# Multiplayer Game Engagement Analysis

This notebook performs EDA and computes KPIs for the Kaggle dataset (Predict Online Gaming Behavior).

- Load and clean data
- Compute KPIs (session duration, sessions/week, retention, monetization)
- Segment and cohort-style views (GameGenre, Location, EngagementLevel)
- Visualizations (histogram, boxplot, heatmap, bar charts)



In [None]:
# Imports and settings
import os
import numpy as np
import pandas as pd
import seaborn as sns
import matplotlib.pyplot as plt

sns.set(style="whitegrid", context="notebook")
plt.rcParams["figure.figsize"] = (10, 6)

DATA_PATH = os.getenv("ENGAGEMENT_DATA_PATH", "../data/engagement_data.csv")

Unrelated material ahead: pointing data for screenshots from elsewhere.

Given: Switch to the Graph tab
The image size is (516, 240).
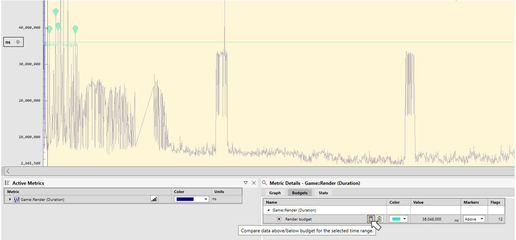Looking at the screenshot, I should pos(275,193).
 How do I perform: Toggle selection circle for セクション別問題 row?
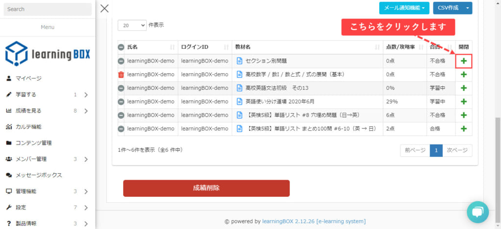121,61
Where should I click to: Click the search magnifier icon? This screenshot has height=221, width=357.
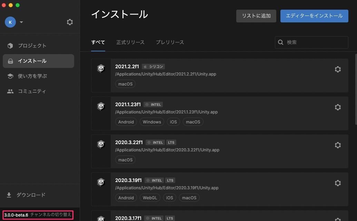[280, 42]
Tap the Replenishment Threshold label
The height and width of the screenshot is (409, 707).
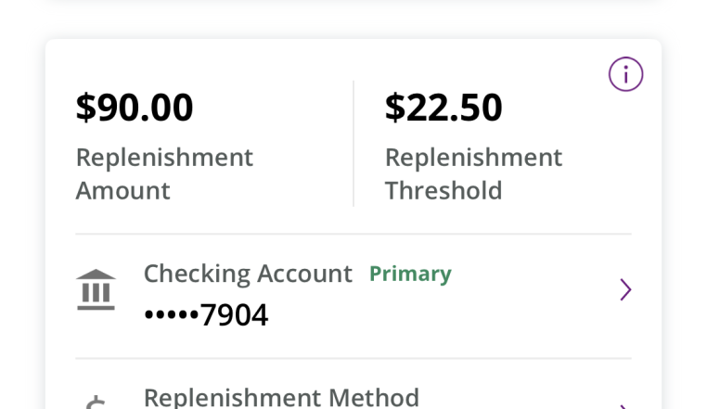pyautogui.click(x=473, y=173)
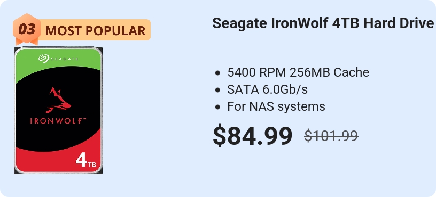436x197 pixels.
Task: Click the SEAGATE wordmark on the drive
Action: [65, 59]
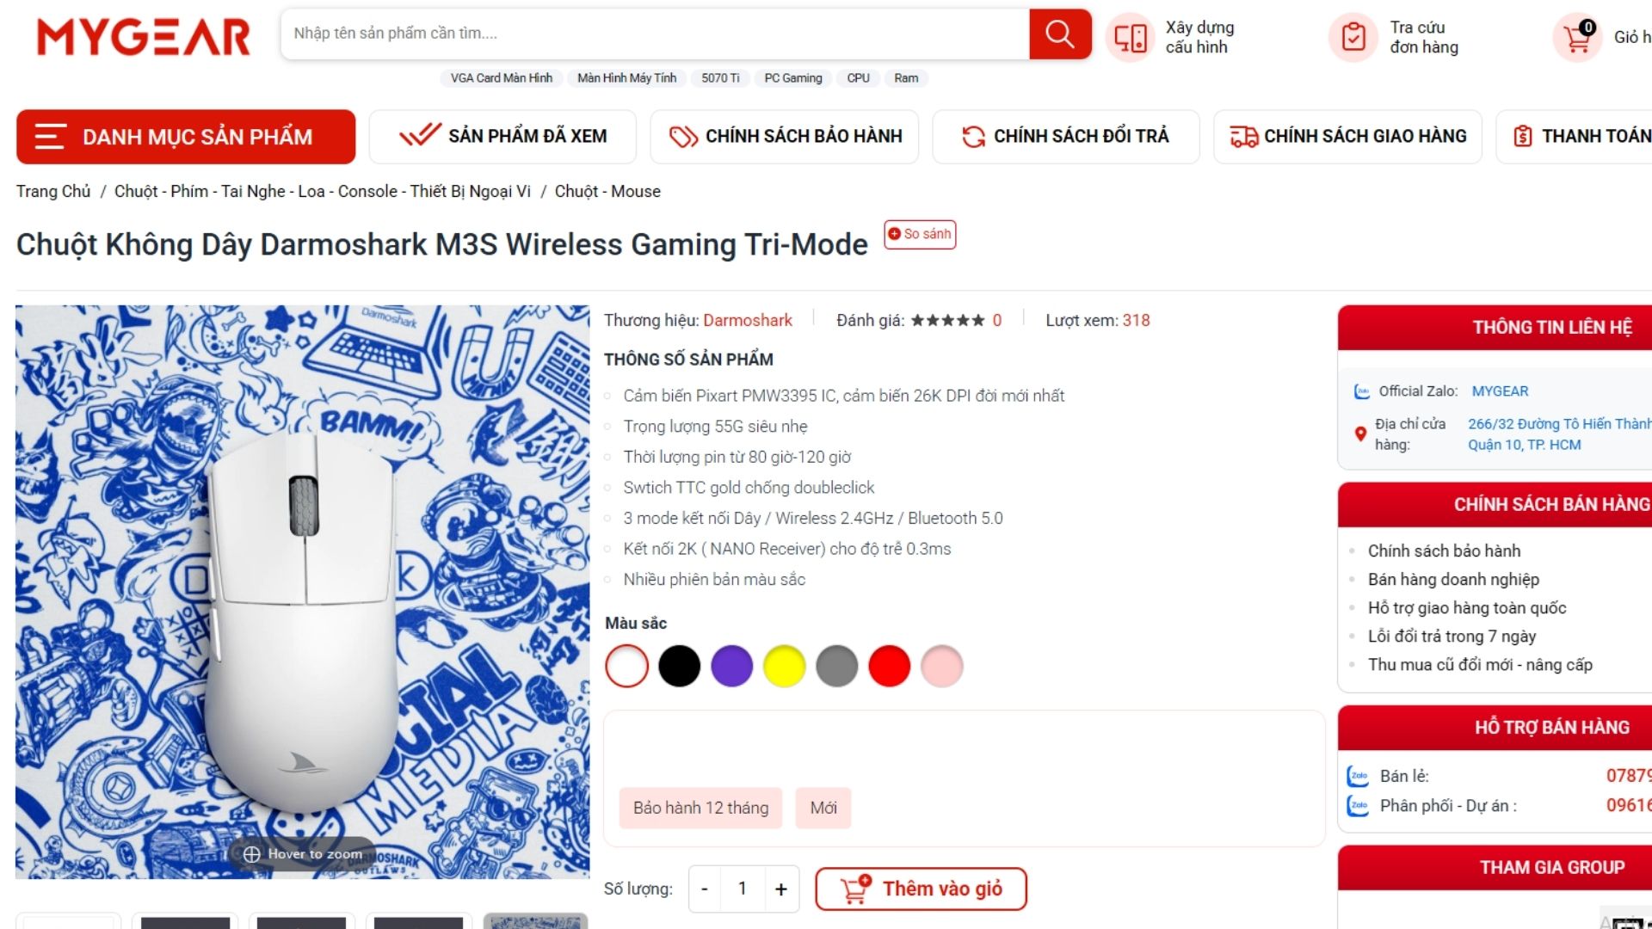
Task: Click the MYGEAR logo
Action: click(144, 38)
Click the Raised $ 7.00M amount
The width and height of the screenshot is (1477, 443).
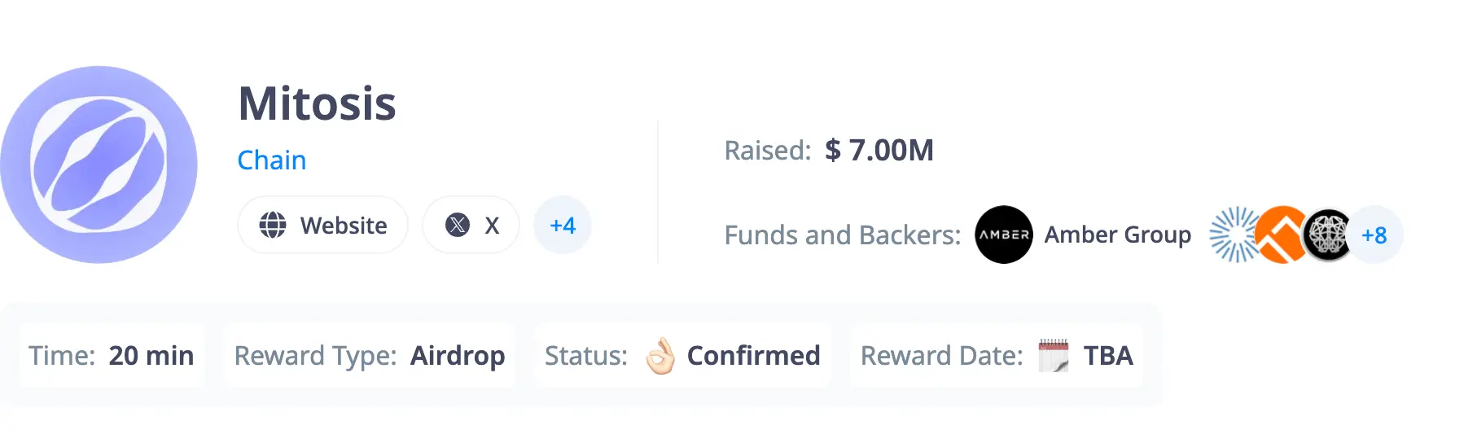(x=879, y=150)
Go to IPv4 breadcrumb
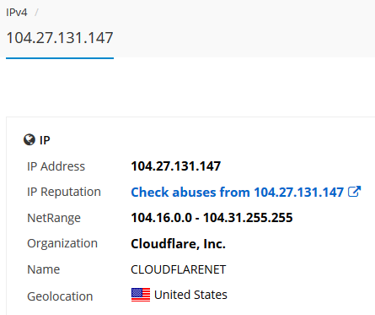The height and width of the screenshot is (315, 375). pos(17,13)
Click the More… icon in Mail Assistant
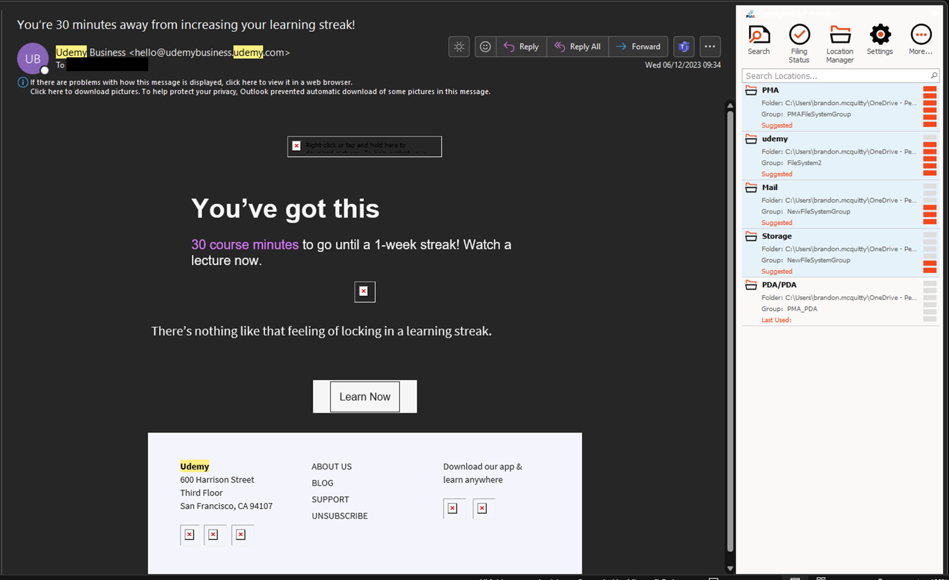This screenshot has height=580, width=949. (920, 40)
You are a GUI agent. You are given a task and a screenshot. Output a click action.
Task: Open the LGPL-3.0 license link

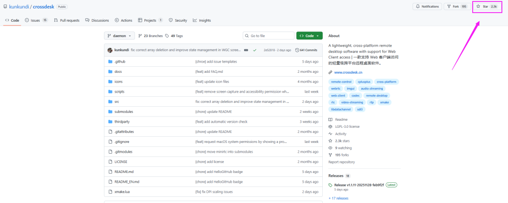click(x=347, y=126)
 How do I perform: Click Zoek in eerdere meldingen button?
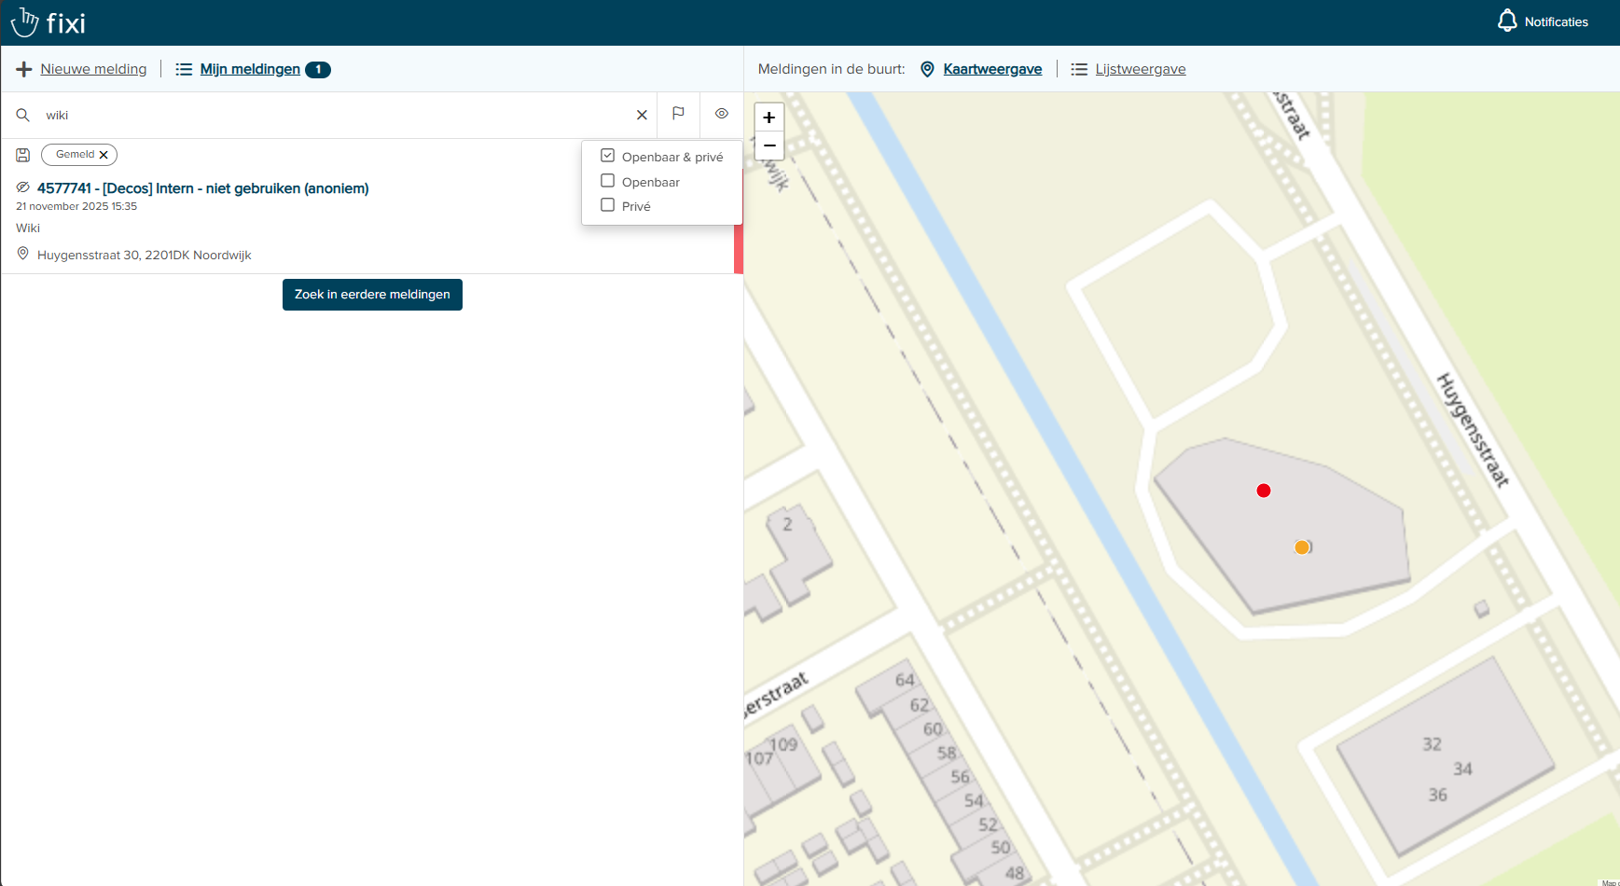372,295
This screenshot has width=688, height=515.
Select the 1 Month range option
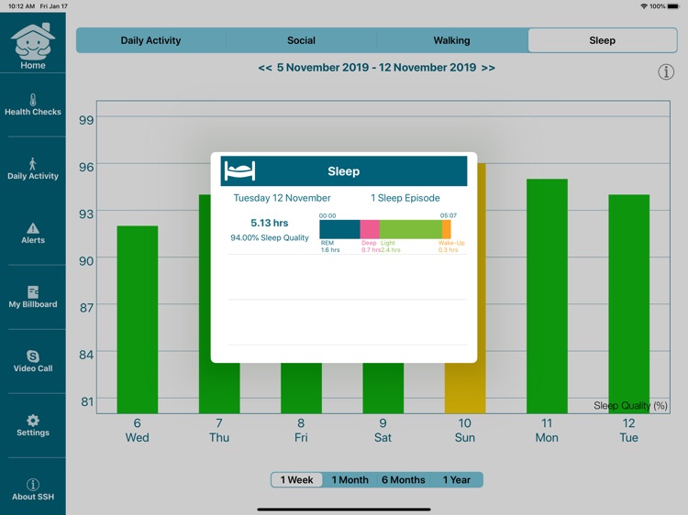click(x=350, y=480)
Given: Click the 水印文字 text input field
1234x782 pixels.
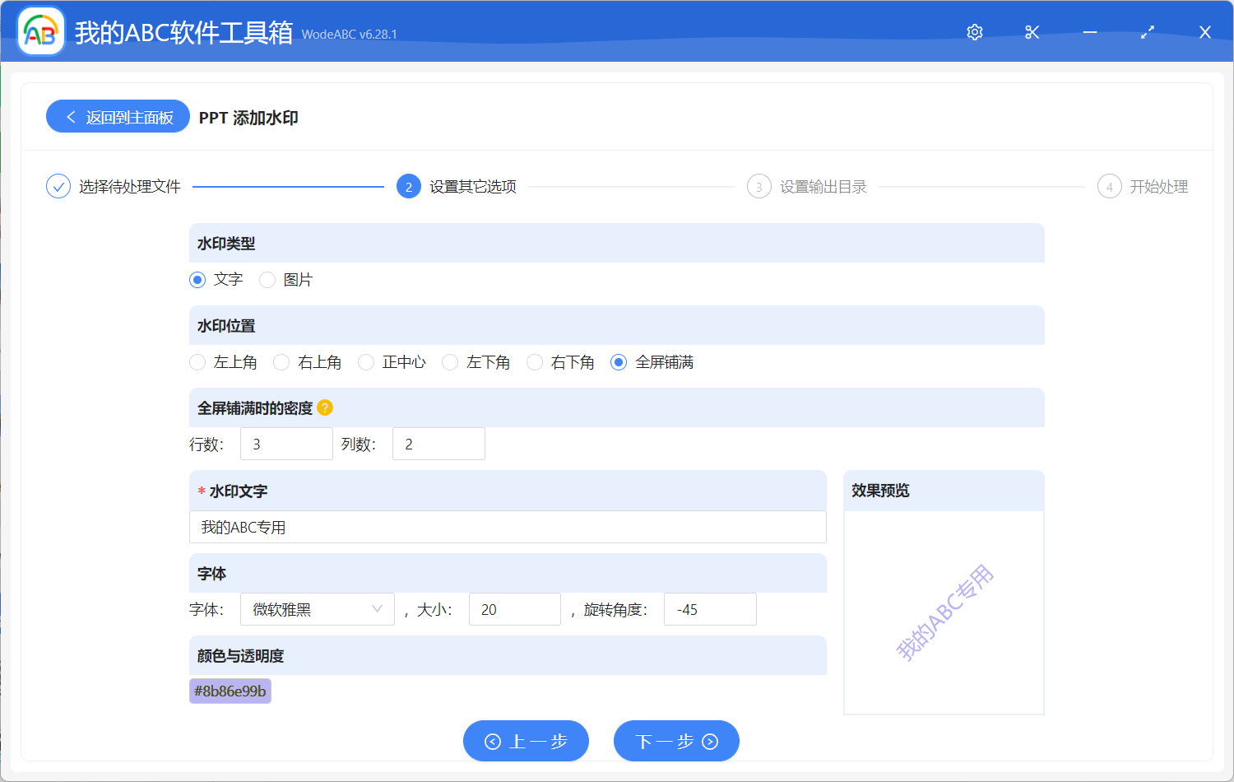Looking at the screenshot, I should point(507,527).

print(f"Using data path: {DATA_PATH}")


In [None]:
# Load data
try:
    df = pd.read_csv(DATA_PATH)
    df.columns = [c.strip() for c in df.columns]
    print(df.shape)
    display(df.head())
except FileNotFoundError:
    print("Data file not found. Proceeding with a small dummy dataframe for demo purposes.")
    df = pd.DataFrame({
        'PlayerID': range(1, 31),
        'Age': np.random.randint(13, 50, 30),
        'Gender': np.random.choice(['Male','Female','Other'], 30),
        'Location': np.random.choice(['NA','EU','APAC','LATAM'], 30),
        'GameGenre': np.random.choice(['FPS','MOBA','RPG','Sports'], 30),
        'PlayTimeHours': np.random.gamma(5, 2, 30).round(2),
        'InGamePurchases': np.random.poisson(2, 30),
        'GameDifficulty': np.random.choice(['Easy','Normal','Hard'], 30),
        'SessionsPerWeek': np.random.normal(5, 2, 30).clip(0).round(1),
        'AvgSessionDurationMinutes': np.random.normal(45, 15, 30).clip(5).round(1),
        'PlayerLevel': np.random.randint(1, 60, 30),
        'AchievementsUnlocked': np.random.randint(0, 50, 30),
        'EngagementLevel': np.random.choice(['Low','Medium','High'], 30, p=[0.3,0.5,0.2])
    })
    display(df.head())


In [None]:
# Basic cleaning
# Strip strings and coerce numerics
for col in ['GameGenre','Location','Gender','GameDifficulty','EngagementLevel']:
    if col in df.columns:
        df[col] = df[col].astype(str).str.strip()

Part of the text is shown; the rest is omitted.